Thermodynamic and Flow Analysis of an Indirect Injection Diesel Combustion Chamber by Modeling 851686

Two computer codes, zero and two-dimensional, were used to analyze thermodynamic efficiency and flow characteristics of a prechamber diesel engine. A thermodynamic model was developed and various experimental coefficients were calibrated by measurements performed on an actual automotive engine. Heat release in the prechamber and the main chamber was thus computed. This was found to improve as engine speed increases and to be highly sensitive to injection timing. The poor efficiency of an IDI diesel compared to that of a DI diesel can be explained especially by the high heat-transfer level in the prechamber. Passage loss at the transfer orifice is comparatively less and almost independent of load. Moreover, combustion timing, which is necessarily fairly late in the cycle, has only a small effect on overall losses. Under such conditions, assuming that the technological obstacle can be overcome and that the same combustion quality can be maintained, thermal insulation of the prechamber walls has the avantage of improving specific fuel consumption with almost no loss in filling efficiency.

However, since an increase in wall temperature would affect combustion, a two-dimensional code was used to analyse the air/fuel mixture formation process in the prechamber.

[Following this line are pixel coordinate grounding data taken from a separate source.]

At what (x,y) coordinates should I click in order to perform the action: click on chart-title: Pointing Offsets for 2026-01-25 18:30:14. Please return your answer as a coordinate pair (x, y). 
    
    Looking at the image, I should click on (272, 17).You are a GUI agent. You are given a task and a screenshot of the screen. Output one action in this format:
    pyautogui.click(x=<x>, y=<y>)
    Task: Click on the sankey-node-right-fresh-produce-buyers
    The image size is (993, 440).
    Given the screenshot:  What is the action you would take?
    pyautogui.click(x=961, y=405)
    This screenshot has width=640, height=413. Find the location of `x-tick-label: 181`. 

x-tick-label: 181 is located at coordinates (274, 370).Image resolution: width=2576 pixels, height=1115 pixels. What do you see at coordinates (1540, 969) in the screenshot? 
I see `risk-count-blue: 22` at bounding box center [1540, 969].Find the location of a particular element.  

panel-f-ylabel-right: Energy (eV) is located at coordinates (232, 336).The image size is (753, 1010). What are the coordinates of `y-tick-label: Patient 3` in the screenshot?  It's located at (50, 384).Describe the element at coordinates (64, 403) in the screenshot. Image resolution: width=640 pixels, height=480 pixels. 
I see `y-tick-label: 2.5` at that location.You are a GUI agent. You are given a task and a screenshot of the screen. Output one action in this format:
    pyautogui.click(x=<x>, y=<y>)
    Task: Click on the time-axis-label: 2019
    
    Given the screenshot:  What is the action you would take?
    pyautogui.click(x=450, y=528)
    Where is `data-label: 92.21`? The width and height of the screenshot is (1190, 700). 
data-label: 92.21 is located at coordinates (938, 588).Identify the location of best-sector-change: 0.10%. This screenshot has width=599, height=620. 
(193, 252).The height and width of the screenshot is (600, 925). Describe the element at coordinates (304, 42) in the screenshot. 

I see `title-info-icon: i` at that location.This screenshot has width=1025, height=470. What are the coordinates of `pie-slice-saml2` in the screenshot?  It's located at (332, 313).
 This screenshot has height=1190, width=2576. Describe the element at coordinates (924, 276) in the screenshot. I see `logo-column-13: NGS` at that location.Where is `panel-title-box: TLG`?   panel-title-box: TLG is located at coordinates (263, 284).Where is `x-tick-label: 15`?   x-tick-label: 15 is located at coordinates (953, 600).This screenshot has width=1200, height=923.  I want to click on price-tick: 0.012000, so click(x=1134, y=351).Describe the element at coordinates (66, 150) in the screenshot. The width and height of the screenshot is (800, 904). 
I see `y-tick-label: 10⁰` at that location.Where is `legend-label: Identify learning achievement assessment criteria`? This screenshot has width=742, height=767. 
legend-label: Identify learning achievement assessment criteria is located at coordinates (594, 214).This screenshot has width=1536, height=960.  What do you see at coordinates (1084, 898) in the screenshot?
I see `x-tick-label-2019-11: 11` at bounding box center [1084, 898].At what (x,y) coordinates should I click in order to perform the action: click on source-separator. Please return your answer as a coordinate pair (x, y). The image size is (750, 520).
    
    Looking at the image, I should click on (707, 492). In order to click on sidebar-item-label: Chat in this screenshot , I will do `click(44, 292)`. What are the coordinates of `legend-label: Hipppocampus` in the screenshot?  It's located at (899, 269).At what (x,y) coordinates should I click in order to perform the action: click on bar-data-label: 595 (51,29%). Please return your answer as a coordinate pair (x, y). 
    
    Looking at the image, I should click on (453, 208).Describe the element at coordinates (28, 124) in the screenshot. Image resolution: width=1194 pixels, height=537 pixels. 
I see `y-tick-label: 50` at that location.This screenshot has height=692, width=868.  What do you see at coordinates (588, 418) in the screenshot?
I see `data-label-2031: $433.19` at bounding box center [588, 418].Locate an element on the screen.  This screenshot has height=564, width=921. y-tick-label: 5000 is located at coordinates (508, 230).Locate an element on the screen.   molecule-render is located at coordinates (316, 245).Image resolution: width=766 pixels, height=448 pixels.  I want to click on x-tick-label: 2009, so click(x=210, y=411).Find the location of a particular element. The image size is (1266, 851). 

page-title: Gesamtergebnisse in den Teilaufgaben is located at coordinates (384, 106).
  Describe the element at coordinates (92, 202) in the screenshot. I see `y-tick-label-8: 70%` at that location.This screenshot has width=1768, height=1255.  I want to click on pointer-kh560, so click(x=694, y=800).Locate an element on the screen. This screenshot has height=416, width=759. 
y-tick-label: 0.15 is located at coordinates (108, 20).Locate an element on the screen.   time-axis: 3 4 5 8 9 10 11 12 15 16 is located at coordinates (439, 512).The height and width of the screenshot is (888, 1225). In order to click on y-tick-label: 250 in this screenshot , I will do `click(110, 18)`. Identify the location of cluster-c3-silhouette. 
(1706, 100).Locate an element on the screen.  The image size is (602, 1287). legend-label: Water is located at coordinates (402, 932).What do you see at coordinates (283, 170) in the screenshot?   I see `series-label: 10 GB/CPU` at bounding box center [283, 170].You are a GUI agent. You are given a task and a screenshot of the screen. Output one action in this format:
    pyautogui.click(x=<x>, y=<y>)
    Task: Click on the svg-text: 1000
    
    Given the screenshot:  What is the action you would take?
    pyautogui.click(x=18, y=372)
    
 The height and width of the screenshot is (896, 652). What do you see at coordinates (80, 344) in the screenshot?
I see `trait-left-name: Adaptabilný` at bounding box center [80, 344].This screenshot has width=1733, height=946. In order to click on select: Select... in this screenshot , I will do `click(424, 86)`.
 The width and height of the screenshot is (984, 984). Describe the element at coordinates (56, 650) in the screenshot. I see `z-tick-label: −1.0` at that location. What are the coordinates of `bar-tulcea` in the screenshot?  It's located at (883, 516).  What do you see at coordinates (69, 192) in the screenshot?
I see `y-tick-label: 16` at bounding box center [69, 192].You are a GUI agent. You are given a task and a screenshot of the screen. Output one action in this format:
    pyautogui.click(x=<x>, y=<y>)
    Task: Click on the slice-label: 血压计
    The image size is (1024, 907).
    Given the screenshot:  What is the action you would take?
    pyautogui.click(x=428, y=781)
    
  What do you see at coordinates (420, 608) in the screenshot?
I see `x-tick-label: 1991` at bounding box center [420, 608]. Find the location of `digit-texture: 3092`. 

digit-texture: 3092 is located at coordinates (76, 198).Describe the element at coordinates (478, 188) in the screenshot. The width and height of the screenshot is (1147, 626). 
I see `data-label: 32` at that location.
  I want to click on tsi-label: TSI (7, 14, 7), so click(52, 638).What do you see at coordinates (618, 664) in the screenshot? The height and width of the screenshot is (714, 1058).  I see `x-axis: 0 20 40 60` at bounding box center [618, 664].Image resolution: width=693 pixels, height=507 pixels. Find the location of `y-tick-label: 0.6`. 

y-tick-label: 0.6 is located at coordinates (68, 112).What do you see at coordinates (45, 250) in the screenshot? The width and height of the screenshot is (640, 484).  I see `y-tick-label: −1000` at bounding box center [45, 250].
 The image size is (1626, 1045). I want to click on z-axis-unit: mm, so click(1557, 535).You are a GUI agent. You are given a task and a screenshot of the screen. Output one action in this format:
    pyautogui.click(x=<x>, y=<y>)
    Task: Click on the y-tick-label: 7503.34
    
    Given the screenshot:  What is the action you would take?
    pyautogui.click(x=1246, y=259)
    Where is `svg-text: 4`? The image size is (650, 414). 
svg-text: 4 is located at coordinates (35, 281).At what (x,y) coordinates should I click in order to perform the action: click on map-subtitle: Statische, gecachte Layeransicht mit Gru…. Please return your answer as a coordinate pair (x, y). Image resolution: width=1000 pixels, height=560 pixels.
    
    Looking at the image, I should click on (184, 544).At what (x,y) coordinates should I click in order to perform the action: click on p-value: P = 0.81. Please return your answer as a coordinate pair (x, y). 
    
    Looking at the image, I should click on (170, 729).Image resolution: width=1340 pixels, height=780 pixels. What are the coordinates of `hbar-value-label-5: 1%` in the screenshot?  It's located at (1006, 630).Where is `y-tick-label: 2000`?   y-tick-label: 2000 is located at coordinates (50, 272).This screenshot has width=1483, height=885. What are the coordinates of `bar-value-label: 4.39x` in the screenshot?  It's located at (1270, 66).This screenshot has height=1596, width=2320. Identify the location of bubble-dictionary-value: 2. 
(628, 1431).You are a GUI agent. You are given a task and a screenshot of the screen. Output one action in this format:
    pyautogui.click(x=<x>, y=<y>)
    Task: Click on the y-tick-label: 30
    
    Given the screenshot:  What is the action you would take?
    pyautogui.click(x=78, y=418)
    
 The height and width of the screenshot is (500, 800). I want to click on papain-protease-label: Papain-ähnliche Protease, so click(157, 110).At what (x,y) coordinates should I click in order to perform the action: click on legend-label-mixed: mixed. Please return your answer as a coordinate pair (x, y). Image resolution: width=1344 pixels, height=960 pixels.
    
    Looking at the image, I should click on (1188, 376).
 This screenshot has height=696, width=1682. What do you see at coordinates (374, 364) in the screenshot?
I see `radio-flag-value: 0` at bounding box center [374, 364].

An unsteady swirling structure was revealed with a lifetime about five times greater during the compression phase than during expansion. These findings are supported by experimental published results. Injection simulation showed that the gaseous jet was entrained faster by the flow and that a fuel-rich zone was formed at the impingement point of the liquid spray. Thermal insulation of the prechamber walls was simulated by an appreciable increase in wall temperatures. Computing showed great heterogeneity of gas temperature characterized by the presence of high spatial temperature gradients in the swirl zone. However, despite the very great increase in mean gas temperature, there was almost no change in the aerodynamic structure and rotating velocity of the swirl.